Guillaume, 29 ans, a fait le choix d'un métier peu conventionnel : réparateur de vélos à domicile. Avec un revenu mensuel de 2 500 euros, il assume pleinement sa préférence pour le temps libre plutôt que pour un salaire plus élevé. « Je préfère avoir du temps libre plutôt qu'un très gros salaire », confie-t-il.
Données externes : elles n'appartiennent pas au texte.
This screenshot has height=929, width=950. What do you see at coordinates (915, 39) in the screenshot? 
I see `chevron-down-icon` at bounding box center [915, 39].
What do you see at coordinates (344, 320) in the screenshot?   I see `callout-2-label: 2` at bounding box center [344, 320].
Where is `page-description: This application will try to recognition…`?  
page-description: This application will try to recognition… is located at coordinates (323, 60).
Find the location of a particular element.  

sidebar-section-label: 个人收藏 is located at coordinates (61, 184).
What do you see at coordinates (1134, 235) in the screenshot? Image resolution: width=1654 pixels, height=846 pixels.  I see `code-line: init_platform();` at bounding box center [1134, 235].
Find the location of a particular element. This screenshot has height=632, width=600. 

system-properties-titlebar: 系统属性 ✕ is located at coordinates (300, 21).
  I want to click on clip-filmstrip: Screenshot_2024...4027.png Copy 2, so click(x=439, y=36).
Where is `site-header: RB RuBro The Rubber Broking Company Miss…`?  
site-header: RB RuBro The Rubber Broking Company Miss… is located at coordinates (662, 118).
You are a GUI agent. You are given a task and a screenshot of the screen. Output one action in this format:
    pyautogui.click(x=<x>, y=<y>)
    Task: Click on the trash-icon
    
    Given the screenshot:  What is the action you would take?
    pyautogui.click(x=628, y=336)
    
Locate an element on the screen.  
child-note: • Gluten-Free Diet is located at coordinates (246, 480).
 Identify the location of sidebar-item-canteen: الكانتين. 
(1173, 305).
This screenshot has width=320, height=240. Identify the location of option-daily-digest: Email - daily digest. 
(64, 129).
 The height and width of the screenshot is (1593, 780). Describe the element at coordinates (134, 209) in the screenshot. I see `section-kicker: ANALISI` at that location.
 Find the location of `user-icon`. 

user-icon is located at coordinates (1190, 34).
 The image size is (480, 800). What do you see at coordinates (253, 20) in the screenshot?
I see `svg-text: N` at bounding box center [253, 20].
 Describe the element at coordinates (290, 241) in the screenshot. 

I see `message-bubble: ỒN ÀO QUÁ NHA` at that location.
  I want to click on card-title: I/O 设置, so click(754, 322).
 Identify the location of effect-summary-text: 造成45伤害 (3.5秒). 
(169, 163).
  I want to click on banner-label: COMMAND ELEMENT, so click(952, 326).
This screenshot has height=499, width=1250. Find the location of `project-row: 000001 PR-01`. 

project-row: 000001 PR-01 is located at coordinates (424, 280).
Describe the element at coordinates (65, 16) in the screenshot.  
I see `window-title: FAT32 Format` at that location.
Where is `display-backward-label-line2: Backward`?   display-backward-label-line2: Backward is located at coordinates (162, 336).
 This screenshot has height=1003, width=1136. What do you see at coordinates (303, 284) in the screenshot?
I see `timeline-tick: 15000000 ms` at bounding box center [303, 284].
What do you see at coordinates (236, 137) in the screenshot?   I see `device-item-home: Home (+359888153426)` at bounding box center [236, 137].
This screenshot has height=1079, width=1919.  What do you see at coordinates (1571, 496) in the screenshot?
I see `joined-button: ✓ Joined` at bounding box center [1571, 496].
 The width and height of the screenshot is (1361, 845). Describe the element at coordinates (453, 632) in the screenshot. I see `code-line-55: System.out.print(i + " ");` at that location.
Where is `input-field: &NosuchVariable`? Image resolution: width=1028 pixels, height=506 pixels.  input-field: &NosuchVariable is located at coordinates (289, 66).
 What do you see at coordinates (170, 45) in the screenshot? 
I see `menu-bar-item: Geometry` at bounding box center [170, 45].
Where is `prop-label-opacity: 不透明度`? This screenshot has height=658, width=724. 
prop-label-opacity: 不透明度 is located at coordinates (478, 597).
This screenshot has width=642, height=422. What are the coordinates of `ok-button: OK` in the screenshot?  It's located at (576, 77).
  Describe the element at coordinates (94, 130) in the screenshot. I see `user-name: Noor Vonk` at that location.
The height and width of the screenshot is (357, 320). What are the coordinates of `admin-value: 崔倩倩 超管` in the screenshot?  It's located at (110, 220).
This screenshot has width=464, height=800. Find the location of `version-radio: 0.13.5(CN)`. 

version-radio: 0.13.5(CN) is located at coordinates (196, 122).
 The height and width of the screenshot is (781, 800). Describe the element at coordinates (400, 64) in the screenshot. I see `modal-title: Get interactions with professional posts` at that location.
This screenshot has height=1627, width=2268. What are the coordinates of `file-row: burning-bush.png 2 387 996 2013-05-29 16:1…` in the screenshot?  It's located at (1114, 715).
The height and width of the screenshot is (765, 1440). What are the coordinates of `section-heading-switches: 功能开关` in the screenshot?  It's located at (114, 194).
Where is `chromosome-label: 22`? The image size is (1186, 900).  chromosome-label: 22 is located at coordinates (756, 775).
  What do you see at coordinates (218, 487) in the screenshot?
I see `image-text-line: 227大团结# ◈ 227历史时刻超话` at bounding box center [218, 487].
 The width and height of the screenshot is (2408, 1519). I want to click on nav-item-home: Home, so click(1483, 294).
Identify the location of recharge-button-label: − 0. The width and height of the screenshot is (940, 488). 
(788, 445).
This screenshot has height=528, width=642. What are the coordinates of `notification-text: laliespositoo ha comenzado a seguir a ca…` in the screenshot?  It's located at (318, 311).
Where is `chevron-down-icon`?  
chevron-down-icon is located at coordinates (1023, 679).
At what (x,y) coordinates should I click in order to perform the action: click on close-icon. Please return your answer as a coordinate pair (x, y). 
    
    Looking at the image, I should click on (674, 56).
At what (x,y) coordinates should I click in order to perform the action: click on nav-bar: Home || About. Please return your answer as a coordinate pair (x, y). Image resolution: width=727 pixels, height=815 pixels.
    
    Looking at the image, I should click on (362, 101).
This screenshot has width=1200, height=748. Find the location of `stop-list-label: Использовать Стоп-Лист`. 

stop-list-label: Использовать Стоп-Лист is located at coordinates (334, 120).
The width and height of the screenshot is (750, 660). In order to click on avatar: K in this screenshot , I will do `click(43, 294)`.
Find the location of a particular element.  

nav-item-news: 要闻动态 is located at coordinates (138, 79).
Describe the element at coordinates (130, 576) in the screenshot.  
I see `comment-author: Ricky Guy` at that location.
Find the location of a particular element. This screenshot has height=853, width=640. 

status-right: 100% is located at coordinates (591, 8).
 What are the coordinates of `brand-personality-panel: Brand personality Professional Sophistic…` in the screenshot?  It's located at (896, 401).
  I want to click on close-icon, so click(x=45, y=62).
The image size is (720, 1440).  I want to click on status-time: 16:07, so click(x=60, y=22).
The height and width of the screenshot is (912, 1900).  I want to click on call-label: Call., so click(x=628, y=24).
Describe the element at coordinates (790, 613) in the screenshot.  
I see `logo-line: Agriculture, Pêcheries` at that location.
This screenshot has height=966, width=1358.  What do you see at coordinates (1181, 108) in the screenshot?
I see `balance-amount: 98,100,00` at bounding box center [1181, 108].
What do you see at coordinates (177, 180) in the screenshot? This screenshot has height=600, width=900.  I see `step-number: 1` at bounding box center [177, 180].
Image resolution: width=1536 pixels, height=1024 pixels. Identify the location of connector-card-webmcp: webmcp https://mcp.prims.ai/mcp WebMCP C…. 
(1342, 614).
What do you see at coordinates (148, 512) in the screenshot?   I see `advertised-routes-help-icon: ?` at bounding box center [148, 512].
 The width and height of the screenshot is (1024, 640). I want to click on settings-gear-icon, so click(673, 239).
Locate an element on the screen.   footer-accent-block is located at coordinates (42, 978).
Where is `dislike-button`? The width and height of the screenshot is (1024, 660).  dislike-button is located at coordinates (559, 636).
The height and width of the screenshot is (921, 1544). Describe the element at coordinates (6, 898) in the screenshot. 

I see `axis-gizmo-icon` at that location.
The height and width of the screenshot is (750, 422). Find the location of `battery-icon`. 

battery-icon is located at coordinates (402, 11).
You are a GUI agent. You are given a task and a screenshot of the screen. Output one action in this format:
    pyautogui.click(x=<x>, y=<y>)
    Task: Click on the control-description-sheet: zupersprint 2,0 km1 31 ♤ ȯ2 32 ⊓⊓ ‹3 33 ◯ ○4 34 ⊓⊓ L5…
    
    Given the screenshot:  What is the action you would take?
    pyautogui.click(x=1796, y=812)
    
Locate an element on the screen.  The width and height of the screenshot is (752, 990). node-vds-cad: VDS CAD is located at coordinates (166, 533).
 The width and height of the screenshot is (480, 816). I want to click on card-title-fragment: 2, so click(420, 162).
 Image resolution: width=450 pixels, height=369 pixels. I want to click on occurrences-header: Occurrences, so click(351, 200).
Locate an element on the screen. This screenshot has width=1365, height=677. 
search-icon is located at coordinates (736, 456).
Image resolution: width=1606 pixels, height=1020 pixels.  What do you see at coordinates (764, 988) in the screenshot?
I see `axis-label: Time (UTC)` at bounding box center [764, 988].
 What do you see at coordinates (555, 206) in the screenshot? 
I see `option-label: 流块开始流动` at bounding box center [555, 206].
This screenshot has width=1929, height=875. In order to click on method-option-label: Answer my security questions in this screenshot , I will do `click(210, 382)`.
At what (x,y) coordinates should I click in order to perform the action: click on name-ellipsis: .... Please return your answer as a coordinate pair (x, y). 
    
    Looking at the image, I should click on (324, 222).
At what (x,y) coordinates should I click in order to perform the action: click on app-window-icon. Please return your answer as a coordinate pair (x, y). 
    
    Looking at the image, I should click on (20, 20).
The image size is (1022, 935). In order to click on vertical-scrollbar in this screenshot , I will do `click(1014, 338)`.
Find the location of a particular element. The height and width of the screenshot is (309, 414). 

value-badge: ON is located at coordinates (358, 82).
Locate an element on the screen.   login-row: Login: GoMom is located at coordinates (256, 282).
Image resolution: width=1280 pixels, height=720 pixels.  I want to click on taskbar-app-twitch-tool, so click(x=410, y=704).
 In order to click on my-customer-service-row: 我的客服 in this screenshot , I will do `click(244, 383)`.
Un métier choisi par passion et par nécessité
Après des études en mécanique, Guillaume a travaillé plusieurs années dans un atelier de réparation avant de se lancer à son compte. Il a commencé par réparer les vélos de ses voisins, puis le bouche-à-oreille a élargi sa clientèle. Aujourd'hui, il effectue une vingtaine de réparations par semaine, principalement dans un rayon de 10 kilomètres autour de son domicile.
Son quotidien est rythmé par les appels de clients. Il se déplace avec une caisse à outils et des pièces détachées dans son fourgon. Les interventions les plus courantes sont les crevaisons, les réglages de freins et les problèmes de chaîne. Selon Guillaume, cette activité lui permet de concilier travail et vie personnelle.
Un revenu confortable mais une charge de travail maîtrisée
Avec 2 500 euros par mois, Guillaume ne cherche pas à augmenter ses revenus. « Je pourrais travailler plus et gagner plus, mais ce n'est pas mon objectif », explique-t-il. Son emploi du temps est adaptable : il peut prendre des jours de repos en semaine ou partir en vacances sans contrainte. Cette flexibilité est essentielle pour lui.
Il facture en moyenne 30 à 50 euros par intervention, selon la complexité. Sur un mois, cela représente environ 60 à 80 réparations. Les charges sont limitées : essence, pièces détachées et un peu d'outillage. Son bénéfice net est proche de son chiffre d'affaires.
Un exemple de sobriété heureuse
Son parcours illustre une tendance croissante chez les jeunes actifs : privilégier la qualité de vie à l'accumulation matérielle. « Je vis simplement, sans gros besoins. Mon métier me plaît, je suis mon propre patron, et je ne suis pas stressé par le travail », ajoute-t-il. Cette approche attire des clients sensibles à l'économie locale et à la durabilité.
Guillaume espère continuer ainsi encore longtemps. Il envisage même de former un apprenti pour partager son savoir-faire. Pour lui, la clé du bonheur professionnel réside dans l'équilibre entre activité et liberté.